221 North 9th Street, Brooklyn. Image credit: GoogleMaps
Construction company failed to erect sidewalk shed when construction reached planned sidewalk shed height. In 2015, the owner of 221 North 9th Street in the Williamsburg section of Brooklyn obtained a construction work permit from Buildings to tear down a one-story structure that was previously occupied by the Sugarland Nightclub, a gay bar and nightclub. The owner contracted with King’s USA Group Inc. to replace the club with a four-story 70-foot-tall mixed-use building.
On December 15, 2016, Buildings charged that King’s had failed to construct a sidewalk shed to provide overhead protection while performing construction above the first floor. King’s argued that a sidewalk shed was not required until the construction activity exceeded forty feet in height, and that the second floor activity was only twenty feet high.

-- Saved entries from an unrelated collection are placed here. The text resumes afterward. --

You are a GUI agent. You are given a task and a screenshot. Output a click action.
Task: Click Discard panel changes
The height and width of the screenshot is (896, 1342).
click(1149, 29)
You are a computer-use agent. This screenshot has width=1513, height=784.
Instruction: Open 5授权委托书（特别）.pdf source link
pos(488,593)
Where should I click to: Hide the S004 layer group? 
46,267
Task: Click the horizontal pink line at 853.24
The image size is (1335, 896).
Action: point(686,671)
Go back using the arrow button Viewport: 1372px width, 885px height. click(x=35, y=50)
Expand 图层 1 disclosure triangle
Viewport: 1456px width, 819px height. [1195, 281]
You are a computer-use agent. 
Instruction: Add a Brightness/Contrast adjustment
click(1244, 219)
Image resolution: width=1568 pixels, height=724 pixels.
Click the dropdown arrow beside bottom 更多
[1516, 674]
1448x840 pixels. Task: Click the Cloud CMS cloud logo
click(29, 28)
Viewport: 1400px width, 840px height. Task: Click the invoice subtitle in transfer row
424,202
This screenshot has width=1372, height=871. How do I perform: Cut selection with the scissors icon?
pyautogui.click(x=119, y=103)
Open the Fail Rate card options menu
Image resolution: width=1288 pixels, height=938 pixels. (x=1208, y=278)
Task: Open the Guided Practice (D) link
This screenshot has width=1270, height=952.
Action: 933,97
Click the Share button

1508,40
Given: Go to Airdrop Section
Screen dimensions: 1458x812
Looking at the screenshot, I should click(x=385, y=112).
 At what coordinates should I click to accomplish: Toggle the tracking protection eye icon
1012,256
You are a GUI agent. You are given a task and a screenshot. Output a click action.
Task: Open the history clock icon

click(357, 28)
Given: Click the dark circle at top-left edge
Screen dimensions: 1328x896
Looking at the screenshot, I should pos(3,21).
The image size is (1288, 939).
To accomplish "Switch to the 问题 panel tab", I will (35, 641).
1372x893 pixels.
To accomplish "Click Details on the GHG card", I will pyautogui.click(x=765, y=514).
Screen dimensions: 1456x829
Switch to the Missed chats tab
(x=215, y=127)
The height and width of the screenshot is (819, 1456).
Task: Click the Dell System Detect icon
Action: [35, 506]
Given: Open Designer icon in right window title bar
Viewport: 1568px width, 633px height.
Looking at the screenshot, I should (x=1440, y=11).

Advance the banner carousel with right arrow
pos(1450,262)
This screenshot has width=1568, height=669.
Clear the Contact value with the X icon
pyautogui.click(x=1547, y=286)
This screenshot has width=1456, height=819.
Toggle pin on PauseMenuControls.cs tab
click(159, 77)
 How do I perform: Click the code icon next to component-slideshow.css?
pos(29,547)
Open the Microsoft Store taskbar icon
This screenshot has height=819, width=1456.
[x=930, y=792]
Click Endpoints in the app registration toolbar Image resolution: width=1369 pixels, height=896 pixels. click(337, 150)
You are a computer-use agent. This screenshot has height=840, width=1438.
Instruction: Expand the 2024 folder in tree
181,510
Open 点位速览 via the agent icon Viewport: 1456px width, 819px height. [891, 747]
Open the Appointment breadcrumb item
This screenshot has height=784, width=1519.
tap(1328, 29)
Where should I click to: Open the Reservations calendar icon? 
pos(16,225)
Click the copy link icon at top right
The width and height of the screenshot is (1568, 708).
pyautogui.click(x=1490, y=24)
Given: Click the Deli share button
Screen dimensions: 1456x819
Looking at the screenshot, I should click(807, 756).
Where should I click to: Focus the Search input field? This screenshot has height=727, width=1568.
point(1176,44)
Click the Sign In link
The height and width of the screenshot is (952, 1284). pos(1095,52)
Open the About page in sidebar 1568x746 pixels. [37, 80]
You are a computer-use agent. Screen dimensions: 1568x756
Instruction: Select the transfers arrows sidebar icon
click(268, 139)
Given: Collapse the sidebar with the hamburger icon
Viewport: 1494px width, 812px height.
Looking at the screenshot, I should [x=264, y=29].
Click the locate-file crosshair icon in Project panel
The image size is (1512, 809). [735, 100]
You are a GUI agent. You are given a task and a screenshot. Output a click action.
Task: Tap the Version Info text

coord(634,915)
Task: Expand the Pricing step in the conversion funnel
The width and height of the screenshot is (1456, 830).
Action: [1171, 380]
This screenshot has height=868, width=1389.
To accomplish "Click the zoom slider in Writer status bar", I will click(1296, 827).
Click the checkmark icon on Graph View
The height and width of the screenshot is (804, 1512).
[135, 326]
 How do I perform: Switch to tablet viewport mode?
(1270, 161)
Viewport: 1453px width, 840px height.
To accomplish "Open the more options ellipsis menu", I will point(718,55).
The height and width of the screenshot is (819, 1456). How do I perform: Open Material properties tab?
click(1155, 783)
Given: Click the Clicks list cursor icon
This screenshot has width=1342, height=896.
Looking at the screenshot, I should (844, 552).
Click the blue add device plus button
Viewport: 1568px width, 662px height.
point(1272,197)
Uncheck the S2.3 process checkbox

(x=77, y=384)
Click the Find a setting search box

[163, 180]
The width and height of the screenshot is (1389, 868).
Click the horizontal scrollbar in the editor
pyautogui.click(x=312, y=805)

In response, Buildings cited the Building Code which requires a sidewalk shed to be installed when a planned, over-forty-foot structure “reaches the planned height of the shed.” The hearing officer ruled for Buildings and imposed a civil penalty of $1,600. King’s appealed.
The appeals division of the Office of Administrative Trials and Hearings affirmed the decision and $1,600 fine. The appeals division accepted Buildings’ interpretation of the Building Code and rejected King’s claims that it did not reach the requisite height triggering the need to construct the sidewalk shed.
New York City v. King’s USA Group Inc., OATH Appeal No. 1700377 (June 15, 2017).